Pour sa part, le député Didiche Zine El Abdedine a souligné que cette réforme avait pour objectif de rendre plus lisibles les documents relatifs au budget et d’exécuter un contrôle en aval à même d’améliorer la gestion et d’évaluer l’efficacité à travers des rapports ministériels sur le rendement.

La loi exige des administrations publiques et des gestionnaires d’assumer la responsabilité de la mise en œuvre des programmes et d’assurer une meilleure gestion des ressources financières et humaines, a ajouté l’intervenant.

Dans le cadre de l’examen de la loi des finances, trois documents seront élaborés relatifs au projet de budget de l’Etat mis en place par la Direction générale du budget. Ce document détaille les revenus sur trois ans, outre un rapport sur les priorités et la planification élaboré par le ministère ou l’entreprise publique. Ce même document définit les propositions de cette instance en fonction de ses différents services. Un autre document sur la répartition territoriale du budget de l’Etat, élaboré par la direction générale du budget, sera également élaboré.

Pour le député Youcef Hamdi a affirmé que le changement structurel opéré en matière de gestion financière de l’Etat à travers cette loi organique a créé un lien entre le budget et les politiques socioéconomiques de l’Etat.
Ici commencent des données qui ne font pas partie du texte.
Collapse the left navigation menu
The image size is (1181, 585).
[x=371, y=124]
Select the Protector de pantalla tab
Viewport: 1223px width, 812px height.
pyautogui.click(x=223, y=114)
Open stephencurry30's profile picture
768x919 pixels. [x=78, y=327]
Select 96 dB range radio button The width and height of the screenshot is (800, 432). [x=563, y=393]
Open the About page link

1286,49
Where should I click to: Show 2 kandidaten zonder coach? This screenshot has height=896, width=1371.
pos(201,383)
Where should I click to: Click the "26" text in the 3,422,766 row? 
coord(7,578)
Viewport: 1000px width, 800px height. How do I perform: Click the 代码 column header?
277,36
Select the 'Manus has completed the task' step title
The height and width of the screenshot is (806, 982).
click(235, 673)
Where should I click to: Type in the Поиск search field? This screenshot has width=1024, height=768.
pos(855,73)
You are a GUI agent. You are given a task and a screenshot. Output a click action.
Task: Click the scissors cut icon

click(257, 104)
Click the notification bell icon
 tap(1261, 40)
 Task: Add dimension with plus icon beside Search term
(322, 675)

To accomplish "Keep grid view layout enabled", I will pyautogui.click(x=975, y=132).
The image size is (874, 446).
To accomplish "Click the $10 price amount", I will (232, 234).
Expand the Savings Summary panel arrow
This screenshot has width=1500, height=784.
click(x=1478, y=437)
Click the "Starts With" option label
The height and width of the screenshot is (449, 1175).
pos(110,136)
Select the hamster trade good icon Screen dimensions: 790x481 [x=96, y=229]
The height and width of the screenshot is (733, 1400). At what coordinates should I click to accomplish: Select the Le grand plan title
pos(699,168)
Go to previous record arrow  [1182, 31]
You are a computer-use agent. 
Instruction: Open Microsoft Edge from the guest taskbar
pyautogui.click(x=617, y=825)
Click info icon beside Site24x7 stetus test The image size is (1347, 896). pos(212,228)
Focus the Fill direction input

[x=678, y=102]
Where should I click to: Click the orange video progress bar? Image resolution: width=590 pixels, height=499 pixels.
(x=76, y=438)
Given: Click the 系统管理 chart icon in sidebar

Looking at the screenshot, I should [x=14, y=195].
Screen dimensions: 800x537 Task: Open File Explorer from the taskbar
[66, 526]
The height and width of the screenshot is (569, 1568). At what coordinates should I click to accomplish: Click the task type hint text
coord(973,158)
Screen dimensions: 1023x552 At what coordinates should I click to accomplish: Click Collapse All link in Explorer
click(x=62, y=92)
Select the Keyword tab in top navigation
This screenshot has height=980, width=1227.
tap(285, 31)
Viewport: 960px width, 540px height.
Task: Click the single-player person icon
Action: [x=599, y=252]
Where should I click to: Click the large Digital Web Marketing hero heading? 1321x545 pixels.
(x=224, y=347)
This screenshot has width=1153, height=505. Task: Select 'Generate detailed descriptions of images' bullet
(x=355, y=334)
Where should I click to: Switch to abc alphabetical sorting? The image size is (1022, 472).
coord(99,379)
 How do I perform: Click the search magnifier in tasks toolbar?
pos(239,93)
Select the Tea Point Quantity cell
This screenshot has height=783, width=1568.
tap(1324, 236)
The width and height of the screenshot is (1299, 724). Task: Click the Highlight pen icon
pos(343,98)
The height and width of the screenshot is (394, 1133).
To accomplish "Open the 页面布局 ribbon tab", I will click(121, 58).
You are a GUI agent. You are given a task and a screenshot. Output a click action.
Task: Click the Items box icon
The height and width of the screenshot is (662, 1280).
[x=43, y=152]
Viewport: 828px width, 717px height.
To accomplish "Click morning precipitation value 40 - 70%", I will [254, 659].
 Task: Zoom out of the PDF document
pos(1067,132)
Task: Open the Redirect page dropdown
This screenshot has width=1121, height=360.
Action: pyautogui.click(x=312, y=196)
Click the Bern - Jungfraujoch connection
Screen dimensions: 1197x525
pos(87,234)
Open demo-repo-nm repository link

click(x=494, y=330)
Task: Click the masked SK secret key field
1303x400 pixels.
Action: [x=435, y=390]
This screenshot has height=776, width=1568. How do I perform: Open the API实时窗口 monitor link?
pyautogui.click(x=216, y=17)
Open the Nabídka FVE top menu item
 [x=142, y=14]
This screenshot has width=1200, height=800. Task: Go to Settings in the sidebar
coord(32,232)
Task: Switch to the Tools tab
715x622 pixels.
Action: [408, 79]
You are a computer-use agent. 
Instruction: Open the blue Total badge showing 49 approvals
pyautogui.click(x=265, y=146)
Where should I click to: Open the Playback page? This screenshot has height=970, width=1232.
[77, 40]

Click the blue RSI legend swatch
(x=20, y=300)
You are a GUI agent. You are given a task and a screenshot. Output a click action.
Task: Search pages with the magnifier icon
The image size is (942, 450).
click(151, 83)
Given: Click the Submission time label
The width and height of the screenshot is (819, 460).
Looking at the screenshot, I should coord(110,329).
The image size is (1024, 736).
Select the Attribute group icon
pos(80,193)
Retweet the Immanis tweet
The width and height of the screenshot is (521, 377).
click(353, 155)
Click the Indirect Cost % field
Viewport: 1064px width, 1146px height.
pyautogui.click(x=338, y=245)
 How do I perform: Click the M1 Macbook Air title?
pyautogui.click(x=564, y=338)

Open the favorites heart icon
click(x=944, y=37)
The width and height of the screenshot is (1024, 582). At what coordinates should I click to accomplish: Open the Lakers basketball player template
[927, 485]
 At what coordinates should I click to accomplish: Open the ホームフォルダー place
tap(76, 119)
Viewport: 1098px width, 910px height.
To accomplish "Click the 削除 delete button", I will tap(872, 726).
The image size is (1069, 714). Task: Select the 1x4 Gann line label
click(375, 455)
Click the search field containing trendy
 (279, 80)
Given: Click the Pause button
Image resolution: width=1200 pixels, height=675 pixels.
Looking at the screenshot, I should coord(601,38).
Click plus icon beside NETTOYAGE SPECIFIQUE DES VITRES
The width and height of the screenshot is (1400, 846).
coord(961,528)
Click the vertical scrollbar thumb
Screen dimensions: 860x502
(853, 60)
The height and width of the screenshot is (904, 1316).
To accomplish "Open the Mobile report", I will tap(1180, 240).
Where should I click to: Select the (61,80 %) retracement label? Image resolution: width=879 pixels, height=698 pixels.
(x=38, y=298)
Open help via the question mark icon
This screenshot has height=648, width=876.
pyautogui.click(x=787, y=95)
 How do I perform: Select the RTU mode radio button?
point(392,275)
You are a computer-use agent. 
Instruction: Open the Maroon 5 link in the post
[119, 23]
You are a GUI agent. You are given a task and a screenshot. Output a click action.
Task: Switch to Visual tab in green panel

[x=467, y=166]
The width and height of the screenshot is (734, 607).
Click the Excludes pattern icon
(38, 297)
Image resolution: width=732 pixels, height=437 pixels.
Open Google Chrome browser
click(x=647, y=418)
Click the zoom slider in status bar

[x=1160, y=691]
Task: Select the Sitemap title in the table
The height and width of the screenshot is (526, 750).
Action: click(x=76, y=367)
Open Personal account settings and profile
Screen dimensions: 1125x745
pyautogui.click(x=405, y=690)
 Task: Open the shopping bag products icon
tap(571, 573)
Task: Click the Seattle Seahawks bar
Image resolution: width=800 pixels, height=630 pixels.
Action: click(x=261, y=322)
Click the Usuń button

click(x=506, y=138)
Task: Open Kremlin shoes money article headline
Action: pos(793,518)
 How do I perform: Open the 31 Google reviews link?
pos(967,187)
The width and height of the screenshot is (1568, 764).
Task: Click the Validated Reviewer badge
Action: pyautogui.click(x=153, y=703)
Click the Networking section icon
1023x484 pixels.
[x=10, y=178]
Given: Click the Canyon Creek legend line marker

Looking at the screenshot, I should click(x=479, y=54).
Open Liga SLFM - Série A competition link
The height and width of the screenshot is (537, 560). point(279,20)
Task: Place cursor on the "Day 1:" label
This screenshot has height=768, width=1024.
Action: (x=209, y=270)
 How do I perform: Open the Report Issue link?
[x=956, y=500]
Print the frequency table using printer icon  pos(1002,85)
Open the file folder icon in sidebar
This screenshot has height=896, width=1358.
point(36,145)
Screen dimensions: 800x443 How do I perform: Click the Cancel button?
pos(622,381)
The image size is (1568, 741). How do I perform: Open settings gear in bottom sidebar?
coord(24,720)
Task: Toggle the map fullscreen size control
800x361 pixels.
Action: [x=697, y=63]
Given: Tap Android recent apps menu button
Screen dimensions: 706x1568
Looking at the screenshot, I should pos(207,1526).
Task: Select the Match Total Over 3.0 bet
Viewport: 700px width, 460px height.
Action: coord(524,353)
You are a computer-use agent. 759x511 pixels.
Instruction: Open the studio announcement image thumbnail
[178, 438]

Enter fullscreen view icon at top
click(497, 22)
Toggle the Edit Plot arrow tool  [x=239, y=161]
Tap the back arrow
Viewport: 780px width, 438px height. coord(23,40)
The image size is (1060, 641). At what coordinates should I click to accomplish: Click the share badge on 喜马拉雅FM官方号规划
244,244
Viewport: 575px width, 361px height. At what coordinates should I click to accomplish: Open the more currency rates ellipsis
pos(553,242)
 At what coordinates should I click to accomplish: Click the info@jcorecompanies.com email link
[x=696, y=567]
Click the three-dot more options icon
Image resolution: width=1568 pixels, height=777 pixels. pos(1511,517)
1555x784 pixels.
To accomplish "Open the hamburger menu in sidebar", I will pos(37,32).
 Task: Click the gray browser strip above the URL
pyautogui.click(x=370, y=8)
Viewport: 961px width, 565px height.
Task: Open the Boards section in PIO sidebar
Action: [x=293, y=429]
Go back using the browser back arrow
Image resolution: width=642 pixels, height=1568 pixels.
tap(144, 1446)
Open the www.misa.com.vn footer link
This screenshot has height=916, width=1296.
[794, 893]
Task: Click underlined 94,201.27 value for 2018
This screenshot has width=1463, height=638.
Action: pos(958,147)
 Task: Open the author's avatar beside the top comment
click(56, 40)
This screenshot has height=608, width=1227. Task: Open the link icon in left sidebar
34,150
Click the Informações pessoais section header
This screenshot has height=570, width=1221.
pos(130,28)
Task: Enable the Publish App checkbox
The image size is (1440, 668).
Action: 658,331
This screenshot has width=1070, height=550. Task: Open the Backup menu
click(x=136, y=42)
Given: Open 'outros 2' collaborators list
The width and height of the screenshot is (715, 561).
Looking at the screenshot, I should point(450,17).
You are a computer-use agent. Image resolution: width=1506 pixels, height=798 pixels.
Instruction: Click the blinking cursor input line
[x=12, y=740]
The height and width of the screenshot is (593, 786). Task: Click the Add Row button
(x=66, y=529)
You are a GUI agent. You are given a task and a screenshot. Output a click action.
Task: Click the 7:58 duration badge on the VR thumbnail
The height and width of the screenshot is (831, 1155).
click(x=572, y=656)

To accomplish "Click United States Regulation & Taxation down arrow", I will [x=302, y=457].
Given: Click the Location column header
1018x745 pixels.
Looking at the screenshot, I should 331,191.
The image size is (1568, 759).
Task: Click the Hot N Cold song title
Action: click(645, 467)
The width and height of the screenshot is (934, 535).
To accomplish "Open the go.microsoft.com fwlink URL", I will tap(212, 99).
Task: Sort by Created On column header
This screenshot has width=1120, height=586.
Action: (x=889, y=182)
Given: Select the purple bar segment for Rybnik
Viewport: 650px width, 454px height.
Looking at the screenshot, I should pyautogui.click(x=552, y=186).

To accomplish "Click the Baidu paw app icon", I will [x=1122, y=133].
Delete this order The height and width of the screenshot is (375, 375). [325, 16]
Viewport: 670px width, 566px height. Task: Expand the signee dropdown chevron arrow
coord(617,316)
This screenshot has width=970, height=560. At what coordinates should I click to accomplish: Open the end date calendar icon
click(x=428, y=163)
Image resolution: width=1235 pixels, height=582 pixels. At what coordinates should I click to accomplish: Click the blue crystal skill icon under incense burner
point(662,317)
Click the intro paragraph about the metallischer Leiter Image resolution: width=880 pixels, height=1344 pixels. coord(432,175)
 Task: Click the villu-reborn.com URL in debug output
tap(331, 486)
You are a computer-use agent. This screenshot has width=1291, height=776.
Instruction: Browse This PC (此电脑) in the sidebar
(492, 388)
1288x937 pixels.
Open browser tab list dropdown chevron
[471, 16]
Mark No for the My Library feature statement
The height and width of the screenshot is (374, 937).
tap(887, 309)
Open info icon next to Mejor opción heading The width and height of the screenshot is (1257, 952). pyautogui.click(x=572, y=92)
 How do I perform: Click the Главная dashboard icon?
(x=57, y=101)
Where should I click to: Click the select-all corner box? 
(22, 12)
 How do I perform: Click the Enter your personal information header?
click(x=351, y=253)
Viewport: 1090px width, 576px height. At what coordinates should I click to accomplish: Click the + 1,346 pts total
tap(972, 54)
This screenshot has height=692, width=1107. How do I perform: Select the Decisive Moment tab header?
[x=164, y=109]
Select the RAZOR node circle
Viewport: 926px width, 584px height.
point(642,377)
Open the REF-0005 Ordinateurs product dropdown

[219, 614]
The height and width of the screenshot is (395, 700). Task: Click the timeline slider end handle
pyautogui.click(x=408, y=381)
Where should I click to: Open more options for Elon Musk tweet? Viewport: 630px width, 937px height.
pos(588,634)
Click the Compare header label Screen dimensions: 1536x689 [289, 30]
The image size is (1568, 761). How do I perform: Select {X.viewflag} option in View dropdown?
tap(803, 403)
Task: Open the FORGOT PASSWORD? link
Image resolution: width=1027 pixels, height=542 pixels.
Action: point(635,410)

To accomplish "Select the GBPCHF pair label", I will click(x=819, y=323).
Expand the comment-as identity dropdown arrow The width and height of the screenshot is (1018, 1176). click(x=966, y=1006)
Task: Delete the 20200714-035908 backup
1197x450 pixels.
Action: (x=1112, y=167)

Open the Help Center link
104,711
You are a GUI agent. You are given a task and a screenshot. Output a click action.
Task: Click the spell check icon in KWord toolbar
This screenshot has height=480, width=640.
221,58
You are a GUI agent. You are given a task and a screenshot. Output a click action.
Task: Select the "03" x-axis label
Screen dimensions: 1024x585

Il a également introduit le concept de la transparence permettant au citoyen d’accéder aux différentes informations.

Le nouveau système budgétaire a conféré une certaine souplesse aux responsables gestionnaires quant à l’initiative, avec un engagement de reddition de comptes, a souligné le député, appelant à l’intensification des cycles de formation en faveur des parties intervenantes dans la mise en oeuvre du budget et les responsables des différents programmes en vue de qualifier la ressource humaine, principal acteur de la nouvelle gestion budgétaire.